A atriz Halle Bailey se tornou alvo de ataques racistas assim que foi anunciada como protagonista de “A Pequena Sereia”, em 2019. À época, ela recebeu críticas por não se parecer com a personagem do filme de animação, lançado em 1989. A hashtag #NotMyAriel (Não é minha Ariel) circula na internet desde então.

“Como uma pessoa negra, você já espera isso e não é mais um choque”, disse ela, em entrevista à revista The Face. “As pessoas não entendem que, quando você é negro, existe toda uma outra comunidade. É importante para nós vermos uns aos outros.”

Situação parecida viveu o ator Steve Toussaint, que interpreta Corlys Velaryon na série “A Casa do Dragão”.

Fãs de “As Crônicas de Gelo e Fogo” -obra que deu origem à série- criticaram a escalação do ator argumentando que os Velaryon tinham pele branca, cabelos pálidos e olhos roxos nos livros de George R. R. Martin.

“Essas pessoas estão satisfeitas com dragões voando e personagens de cabelo branco e olhos cor de violeta. Mas um cara negro e rico? Isso sim é inaceitável pra elas”, disse Toussaint à Men’s Health.

Já o ator Ismael Cruz Córdova afirmou em 2022 à revista Esquire que recebia ataques quase diários nas redes sociais por ter sido escolhido para viver o elfo Arondir na série “Os Anéis de Poder”.

> _Tarefa 1_
Reescreva em forma de lista o parágrafo do texto sobre ataques racistas a atores que começa com "A atriz Halle Bailey", mantendo os fatos principais.
> _Tarefa 2_
Transcreva do texto sobre ataques racistas a atores, sem nenhuma alteração, tudo o que vai de "Situação parecida viveu" até "R. R. Martin.".

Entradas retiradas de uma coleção

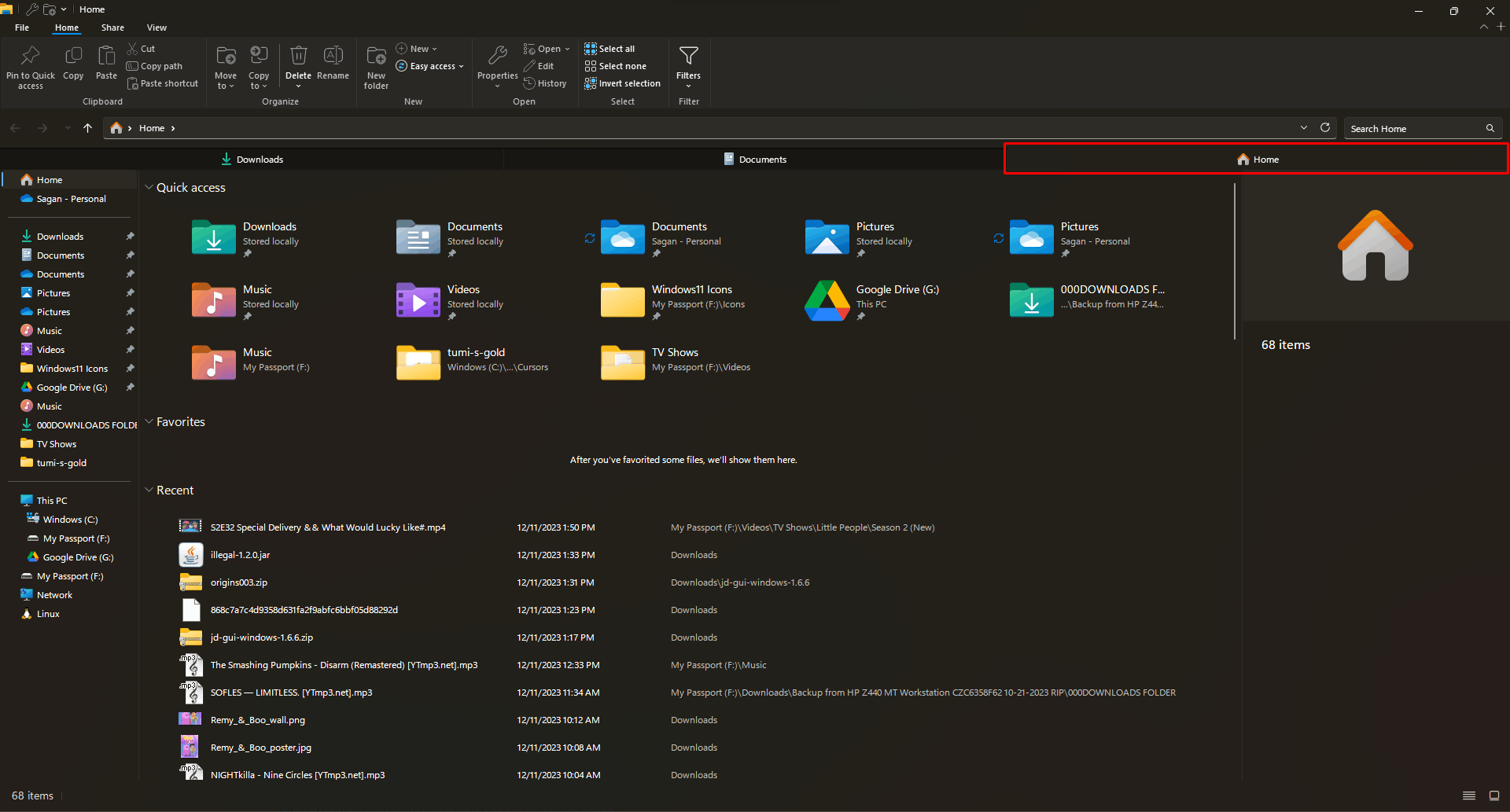Viewport: 1510px width, 812px height.
Task: Navigate up one level with the up arrow
Action: [x=87, y=128]
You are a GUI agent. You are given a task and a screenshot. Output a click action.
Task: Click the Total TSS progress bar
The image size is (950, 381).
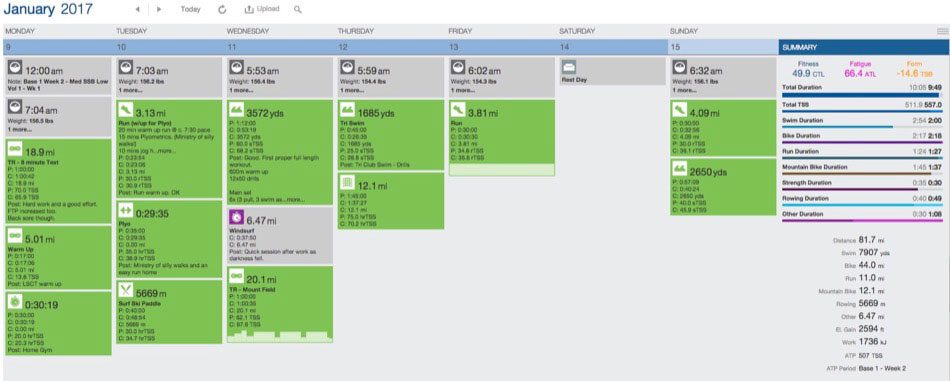click(861, 111)
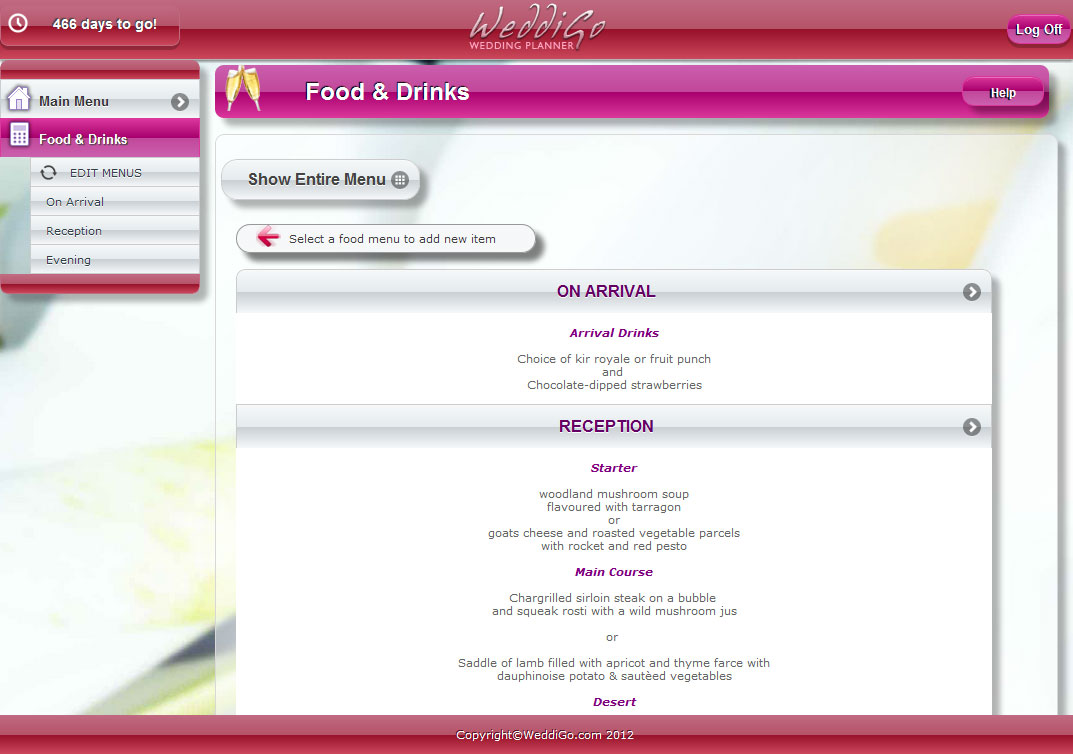Open the Help button
Image resolution: width=1073 pixels, height=754 pixels.
pyautogui.click(x=1002, y=93)
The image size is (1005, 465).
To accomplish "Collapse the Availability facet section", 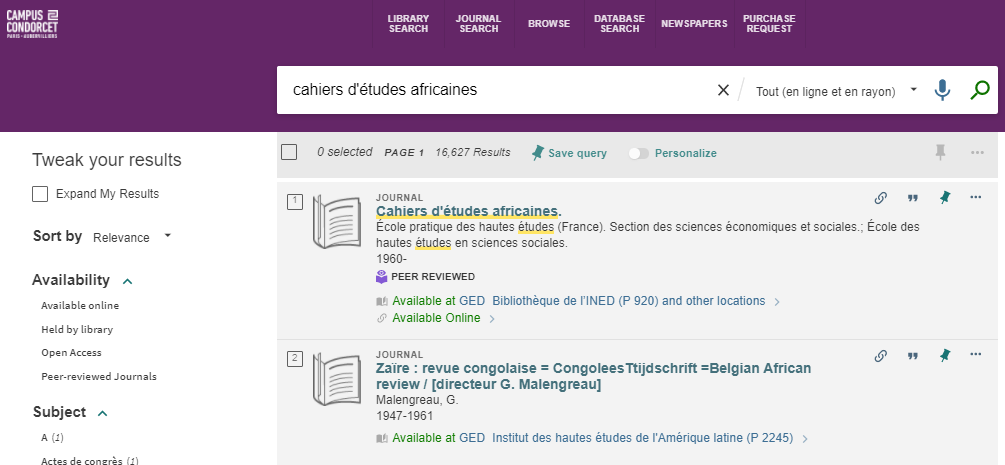I will point(127,281).
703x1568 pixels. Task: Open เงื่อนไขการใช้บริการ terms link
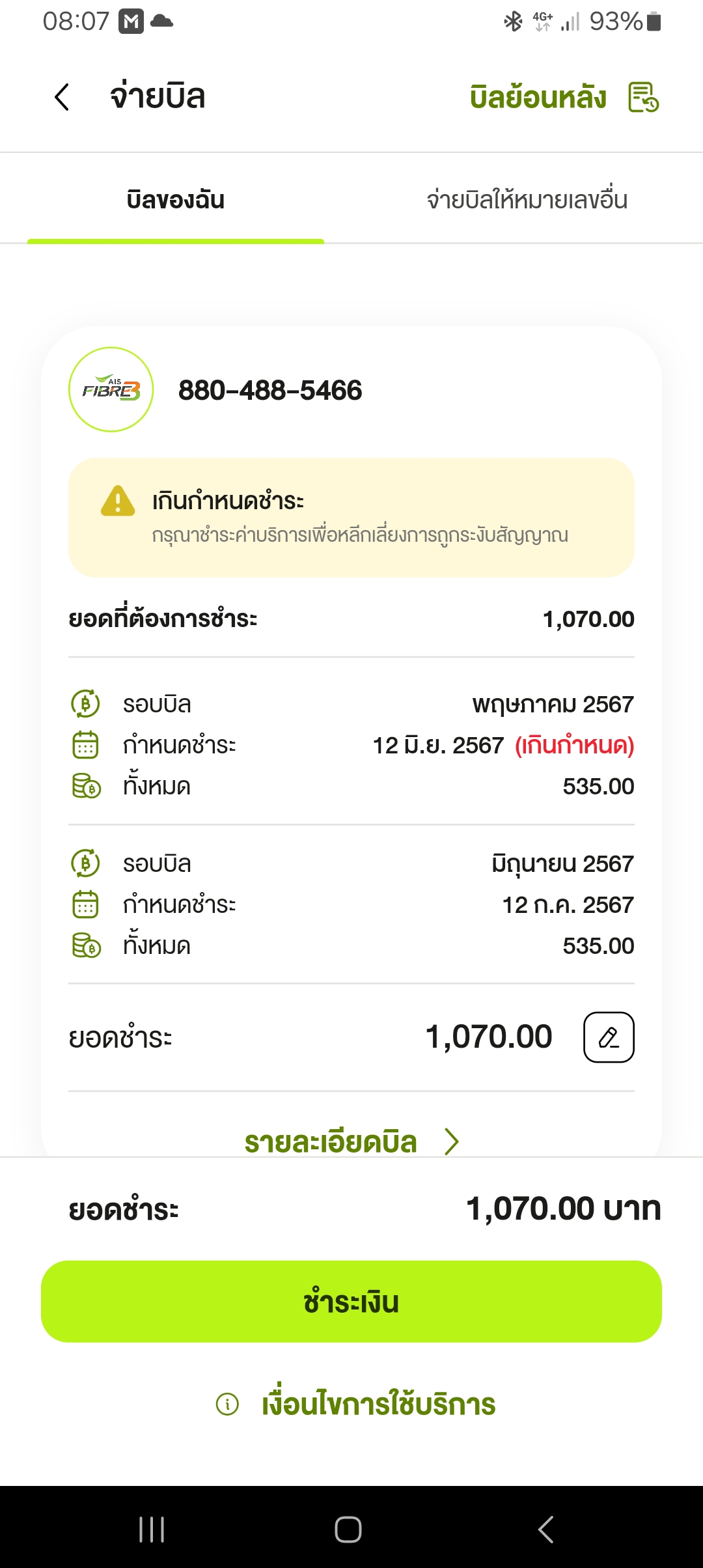pos(378,1404)
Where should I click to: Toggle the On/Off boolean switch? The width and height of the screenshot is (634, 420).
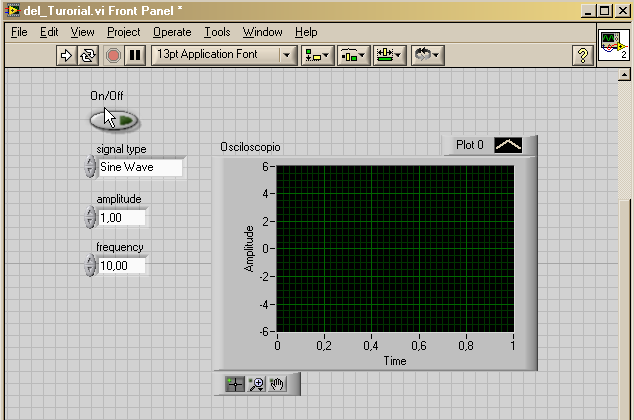[114, 120]
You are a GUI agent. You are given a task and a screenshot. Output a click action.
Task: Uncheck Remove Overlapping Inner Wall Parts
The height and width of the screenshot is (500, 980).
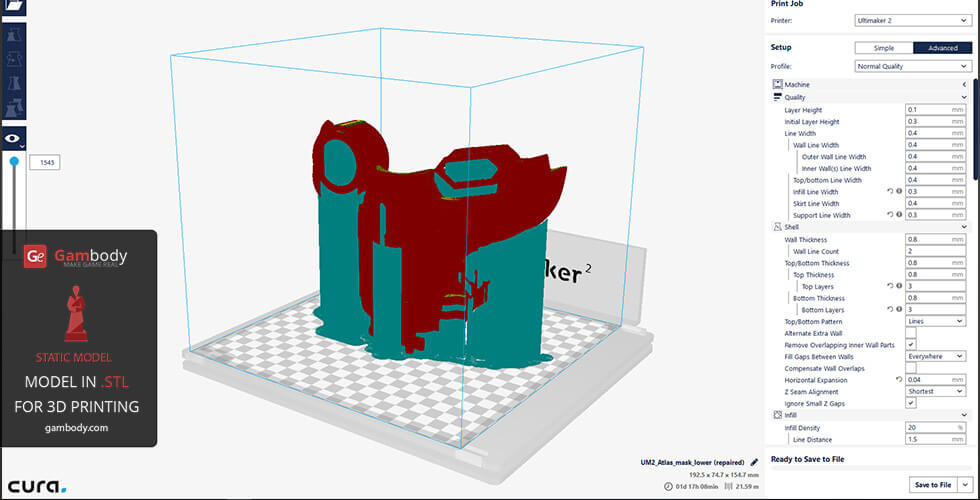tap(911, 345)
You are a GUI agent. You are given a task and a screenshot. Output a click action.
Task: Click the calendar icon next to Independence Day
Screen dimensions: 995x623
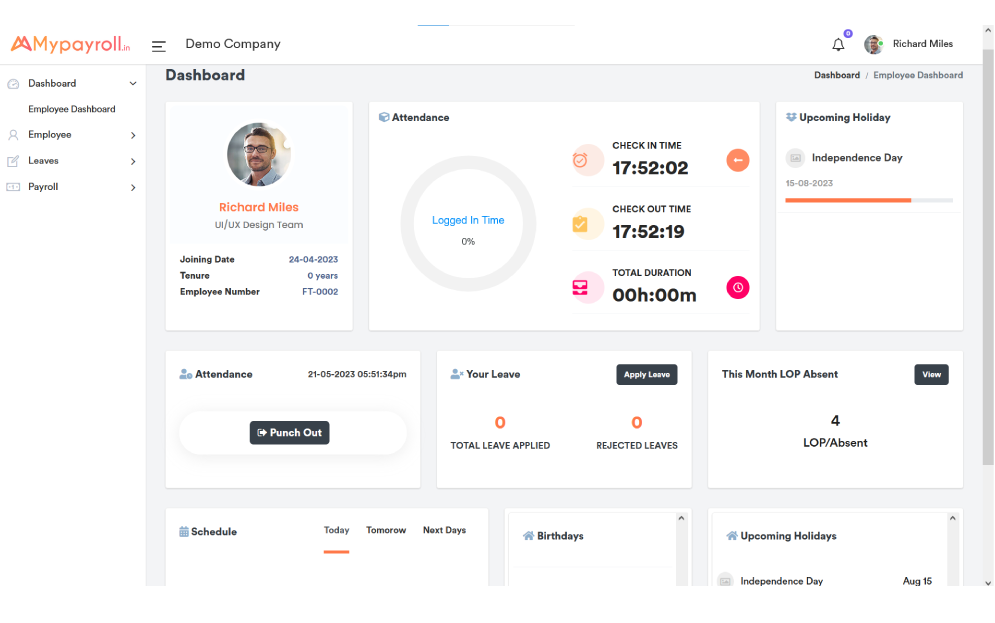[795, 157]
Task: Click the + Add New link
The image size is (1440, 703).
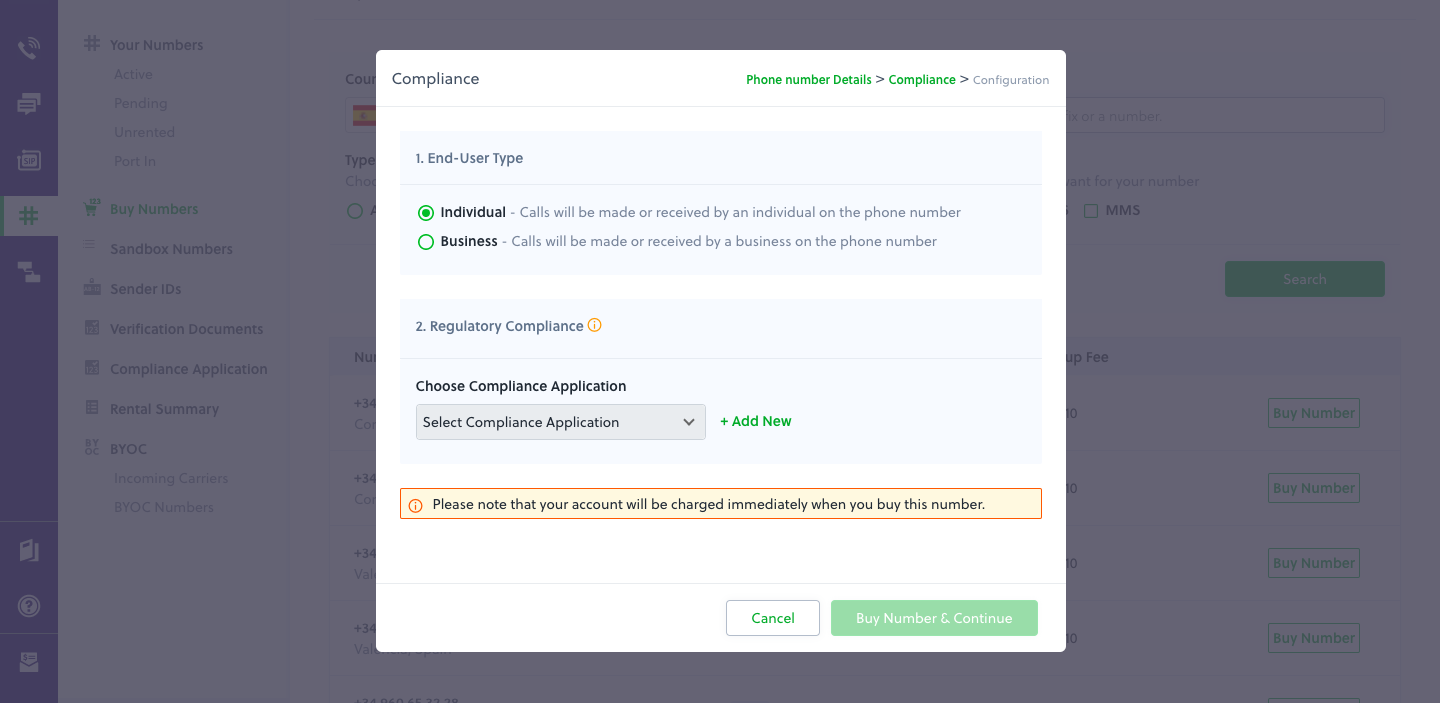Action: tap(756, 422)
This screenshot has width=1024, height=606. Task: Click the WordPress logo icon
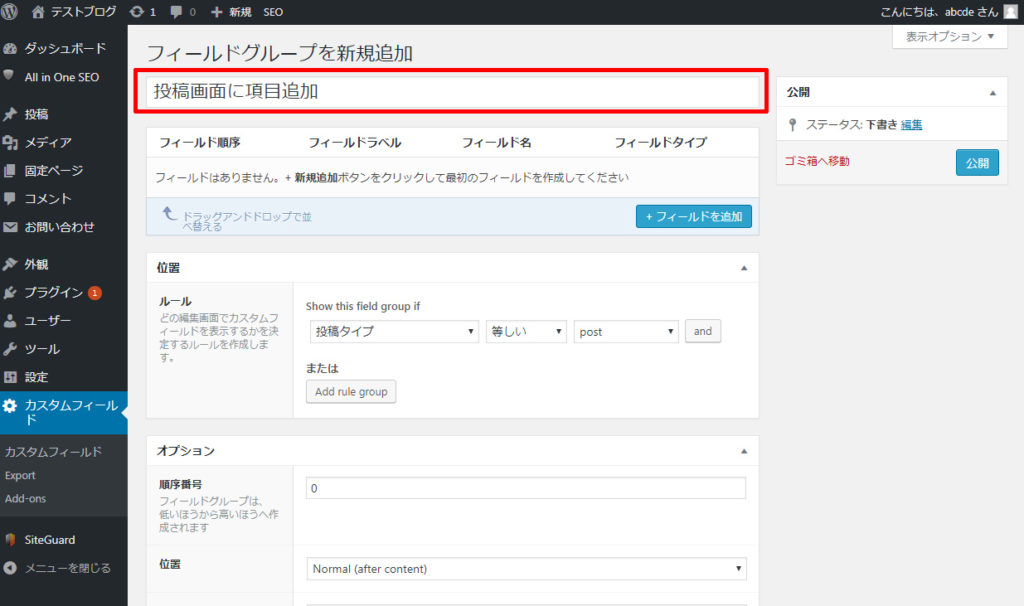click(12, 12)
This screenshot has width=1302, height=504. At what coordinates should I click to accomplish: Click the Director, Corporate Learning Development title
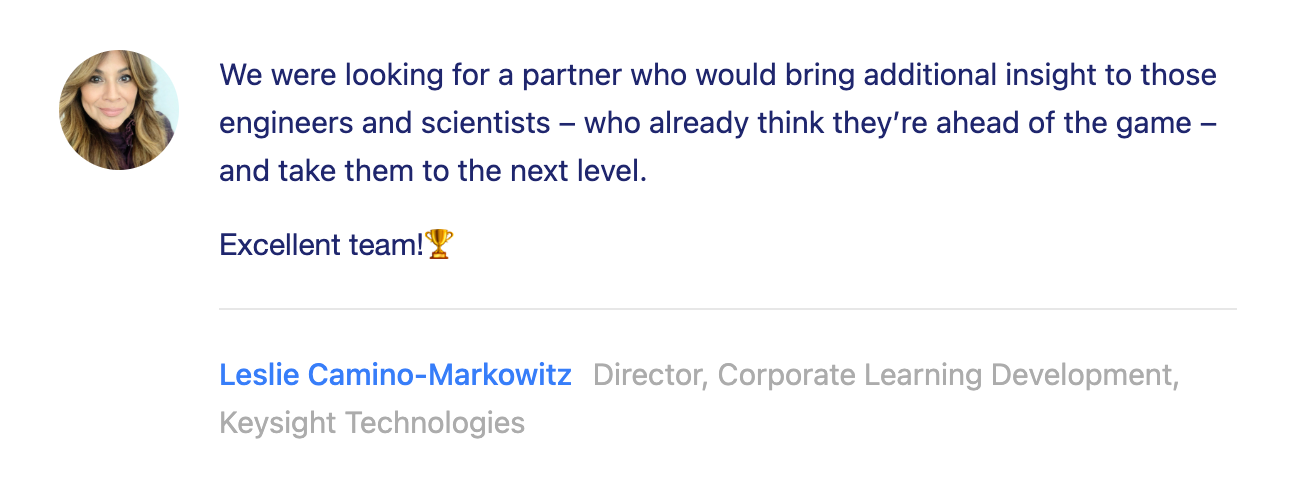point(886,376)
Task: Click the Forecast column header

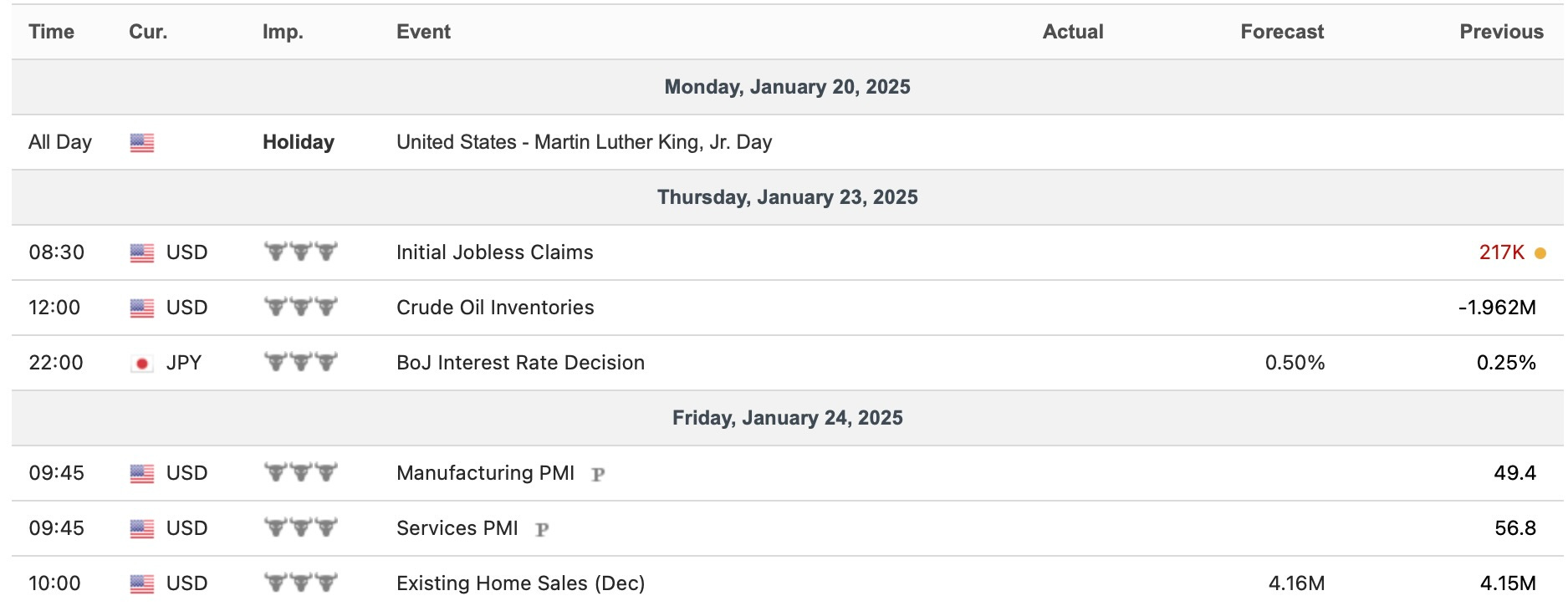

> _Resposta 1_
- Halle Bailey foi anunciada em 2019 como protagonista de "A Pequena Sereia" e logo se tornou alvo de ataques racistas.
- Na época, foi criticada por não se parecer com a personagem da animação lançada em 1989.
- Desde então circula na internet a hashtag #NotMyAriel (Não é minha Ariel).

> _Resposta 2_
Situação parecida viveu o ator Steve Toussaint, que interpreta Corlys Velaryon na série “A Casa do Dragão”.

Fãs de “As Crônicas de Gelo e Fogo” -obra que deu origem à série- criticaram a escalação do ator argumentando que os Velaryon tinham pele branca, cabelos pálidos e olhos roxos nos livros de George R. R. Martin.